====== EXCERPTED DATA

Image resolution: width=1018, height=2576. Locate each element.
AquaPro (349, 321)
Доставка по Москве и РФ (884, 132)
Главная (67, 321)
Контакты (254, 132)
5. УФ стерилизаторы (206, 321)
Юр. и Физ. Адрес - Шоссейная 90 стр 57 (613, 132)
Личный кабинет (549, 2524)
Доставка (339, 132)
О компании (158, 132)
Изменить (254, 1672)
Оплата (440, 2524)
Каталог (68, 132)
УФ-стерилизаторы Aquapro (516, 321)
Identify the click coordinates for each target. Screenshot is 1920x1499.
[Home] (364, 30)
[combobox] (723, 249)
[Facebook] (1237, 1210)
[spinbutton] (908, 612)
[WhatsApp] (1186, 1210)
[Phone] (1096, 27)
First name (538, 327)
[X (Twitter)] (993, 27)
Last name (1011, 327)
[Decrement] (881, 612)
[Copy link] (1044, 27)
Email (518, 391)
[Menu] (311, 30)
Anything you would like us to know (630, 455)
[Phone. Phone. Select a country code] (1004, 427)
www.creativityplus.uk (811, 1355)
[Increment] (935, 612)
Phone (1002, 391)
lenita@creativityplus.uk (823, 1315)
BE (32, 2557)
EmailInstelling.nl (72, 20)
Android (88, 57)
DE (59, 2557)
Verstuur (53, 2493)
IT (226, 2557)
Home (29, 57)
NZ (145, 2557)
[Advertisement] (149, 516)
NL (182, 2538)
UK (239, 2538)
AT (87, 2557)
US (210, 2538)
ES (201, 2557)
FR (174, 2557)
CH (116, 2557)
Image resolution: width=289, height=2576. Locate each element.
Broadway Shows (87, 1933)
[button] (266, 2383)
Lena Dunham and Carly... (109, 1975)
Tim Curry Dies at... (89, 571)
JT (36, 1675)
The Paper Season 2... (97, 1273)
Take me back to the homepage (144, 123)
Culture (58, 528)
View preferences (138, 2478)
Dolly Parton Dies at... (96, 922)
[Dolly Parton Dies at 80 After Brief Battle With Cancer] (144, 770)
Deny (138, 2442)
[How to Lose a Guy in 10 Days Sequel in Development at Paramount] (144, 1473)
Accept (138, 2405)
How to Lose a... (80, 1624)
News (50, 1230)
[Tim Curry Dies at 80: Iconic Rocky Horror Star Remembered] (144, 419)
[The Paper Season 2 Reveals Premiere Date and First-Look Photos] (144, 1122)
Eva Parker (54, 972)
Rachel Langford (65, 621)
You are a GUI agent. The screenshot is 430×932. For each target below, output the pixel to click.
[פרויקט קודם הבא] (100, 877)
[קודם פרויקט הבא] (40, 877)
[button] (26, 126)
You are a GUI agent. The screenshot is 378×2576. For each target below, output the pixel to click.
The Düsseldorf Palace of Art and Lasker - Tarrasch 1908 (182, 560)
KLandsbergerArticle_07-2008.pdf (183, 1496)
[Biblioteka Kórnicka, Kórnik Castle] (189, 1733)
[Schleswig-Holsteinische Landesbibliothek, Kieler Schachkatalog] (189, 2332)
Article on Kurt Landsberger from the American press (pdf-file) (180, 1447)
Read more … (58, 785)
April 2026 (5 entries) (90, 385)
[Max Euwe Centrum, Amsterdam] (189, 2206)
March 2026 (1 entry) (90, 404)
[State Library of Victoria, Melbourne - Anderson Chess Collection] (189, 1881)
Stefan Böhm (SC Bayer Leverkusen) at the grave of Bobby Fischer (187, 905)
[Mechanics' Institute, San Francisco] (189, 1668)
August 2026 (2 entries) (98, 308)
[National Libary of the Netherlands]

============

EXERCISE OBJECTIVE »
Could you reproduce, exactly, every line above from the line with "[Advertisement] (149, 516)" to the line with "View preferences (138, 2478)", and no other line? Both ends count.

OUTPUT OF THE TASK »
[Advertisement] (149, 516)
NL (182, 2538)
UK (239, 2538)
AT (87, 2557)
US (210, 2538)
ES (201, 2557)
FR (174, 2557)
CH (116, 2557)
Image resolution: width=289, height=2576. Locate each element.
Broadway Shows (87, 1933)
[button] (266, 2383)
Lena Dunham and Carly... (109, 1975)
Tim Curry Dies at... (89, 571)
JT (36, 1675)
The Paper Season 2... (97, 1273)
Take me back to the homepage (144, 123)
Culture (58, 528)
View preferences (138, 2478)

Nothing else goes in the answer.